• Work instruction: Your copy of the lines below must match them exactly and contain no images.

++++ Provided entries ++++

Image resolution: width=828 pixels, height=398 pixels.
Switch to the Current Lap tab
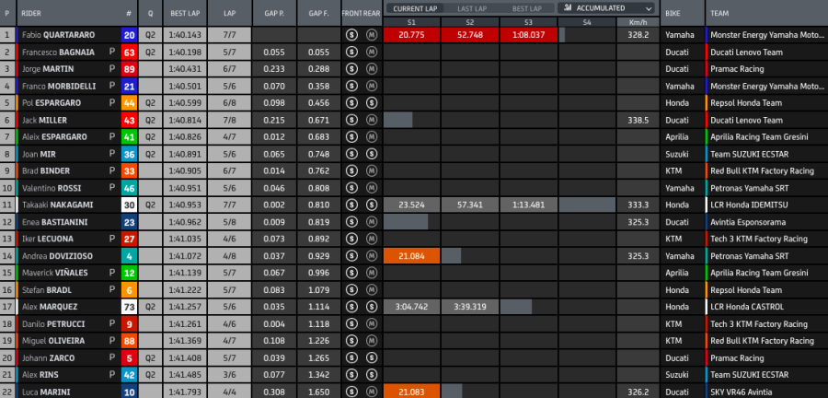click(413, 8)
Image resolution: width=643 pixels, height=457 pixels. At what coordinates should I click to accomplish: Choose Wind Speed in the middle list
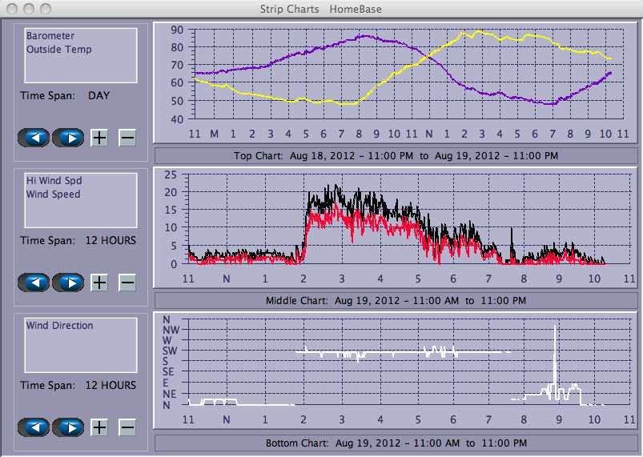[53, 194]
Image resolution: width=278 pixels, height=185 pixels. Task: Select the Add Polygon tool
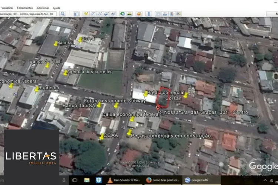click(93, 14)
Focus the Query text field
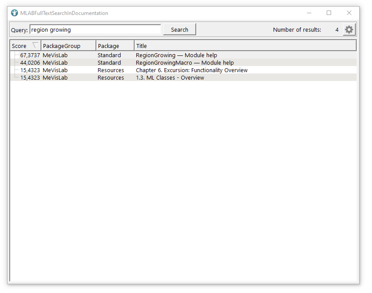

++++

• Response to this exercise:
Image resolution: width=828 pixels, height=398 pixels.
Switch to the Current Lap tab
click(413, 8)
Image resolution: width=643 pixels, height=457 pixels. At what coordinates should I click to accomplish: Choose Wind Speed in the middle list
[53, 194]
Image resolution: width=278 pixels, height=185 pixels. Task: Select the Add Polygon tool
click(93, 14)
Focus the Query text field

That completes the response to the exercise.